In protest against Toews, the hacktivist collective Anonymous targeted him, revealing that he was having an affair, to highlight the dangers of anyone having warrantless access to Canadians' digital lives. Anonymous released the name of Vic Toews' mistress in a release on YouTube. The hacktivist collective declared, "Anonymous will not allow a politician who allows his citizens no secrets to have any secrets of his own" on a video uploaded to YouTube. The Anonymous group stated that it would be launching "Operation White North", and threatened to reveal further details from Toews's private life if the bill were not withdrawn. Bill C-30 was also one of the targets of the new initiative by Anonymous called "Operation Kill Billz".

The Royal Canadian Mounted Police stated that Toews had referred them to online threats from Anonymous, and that they were "pondering" an investigation.

== Withdrawal of bill ==

As a result of the opposition to the bill, the government referred it to the House Standing Committee on Justice and Human Rights for possible amendment before introducing it for second reading. The bill was quietly shelved during the summer of 2012. Citing public opposition, the government announced in February 2013 that the legislation had been withdrawn. Justice Minister Nicholson stated that the government had "listened to the concerns of Canadians who have been very clear on this and responding to that". He added, "We will not be proceeding with Bill C-30. And any attempts to modernize the criminal code will not contain …warrantless mandatory disclosure of basic subscriber information or the requirement for telecommunications service providers to build intercept capability within their systems."

Instead, in February 2013 the government introduced Bill C-55, a more limited bill which contained certain provisions which had been part of Bill C-30. The purpose of Bill C-55 was to bring Canada’s emergency wiretapping powers into conformity with a 2012 Supreme Court decision, R v Tee. In the decision, the Supreme Court held that the existing wiretap law was unconstitutional because it did not require police to inform those who had been wiretapped after the fact, nor provide for any other oversight of the police power. Bill C-55 provided that any persons subject to government surveillance or wiretapping in Canada must be informed of the surveillance after the fact. That bill received royal assent on March 27, 2013.

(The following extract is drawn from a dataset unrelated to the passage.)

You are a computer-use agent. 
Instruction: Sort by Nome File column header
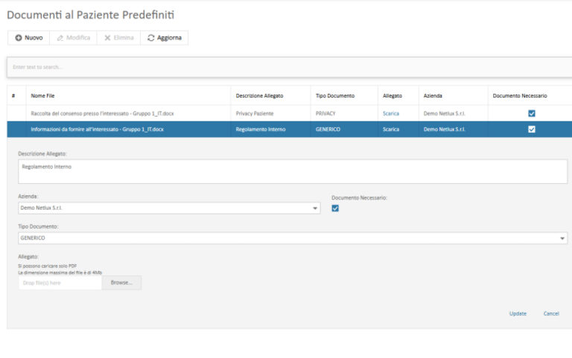(x=42, y=96)
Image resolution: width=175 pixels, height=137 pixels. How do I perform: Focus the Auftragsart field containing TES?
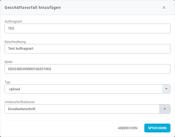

Later in 2013, the government introduced another bill dealing with access to electronic data. That bill, Bill C-13, did not include the provisions from Bill C-30 which had attracted the most criticism: the power for authorities to intercept data carried by telecommunications service providers, and to make warrantless requests for subscriber information from service providers. Bill C-13 passed in December 2014, under the name Protecting Canadians from Online Crime Act.